Arbitrare in calzamaglia e con il velo in testa

Dunque si può arbitrare anche con la calzamaglia e il velo in testa. Sorprese dall’Aia, che decide di rinunciare alla proverbiale inflessibilità e consente alla sedicenne Chahida Sekkafi di scendere in campo a Pizzighettone (prima pagina dedicatale dal Corriere della Sera) con lo hijab e la calzamaglia che la copre tutta fino agli scarpini.

di Quarantino Fox

Dunque si può arbitrare anche con la calzamaglia e il velo in testa.
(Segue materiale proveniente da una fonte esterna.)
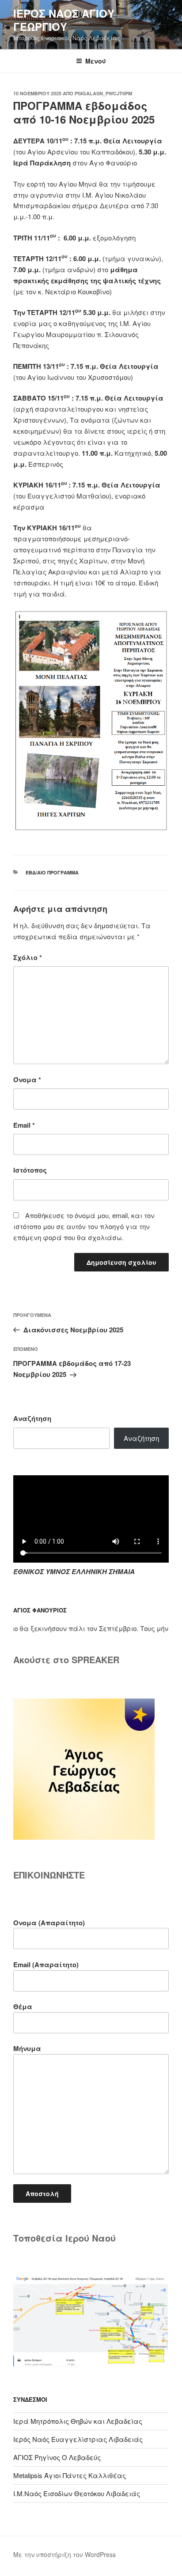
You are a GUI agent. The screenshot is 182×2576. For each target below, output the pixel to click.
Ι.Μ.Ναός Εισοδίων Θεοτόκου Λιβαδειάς (76, 2493)
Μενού (95, 60)
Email (24, 1125)
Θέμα (22, 2006)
Sorprese dall’Aia, che decide di rinunciare alla proverbiale inflessibilità e consente alla sedicenne Chahida Sekkafi di scendere in campo a Pizzighettone (prima pagina dedicatale dal Corriere della Sera) con lo hijab e la calzamaglia che la copre tutta fino agli scarpini. Come cambiano le cose, verrebbe da dire. Ai miei tempi (tranquilli, Carlo Longhi aveva già smesso di arbitrare da un pezzo), non potevamo neanche mettere i guanti alle mani. E se si arbitrava in Sudtirolo piuttosto che in Val d’Aosta alle dieci del mattino del 10 gennaio? Pazienza, bisogna soffrire. Dura lex sed lex. Gli osservatori, ligi al regolamento, storcevano il naso (e non solo quello) se vedevano qualche fischietto proteggersi le mani dai rigori invernali. Ora tutto è cambiato. Perché no, dunque, il colbacco di pelo o un bel collare d’ermellino finto? Qualcuno provi a chiederlo all’Aia e ci faccia sapere la risposta.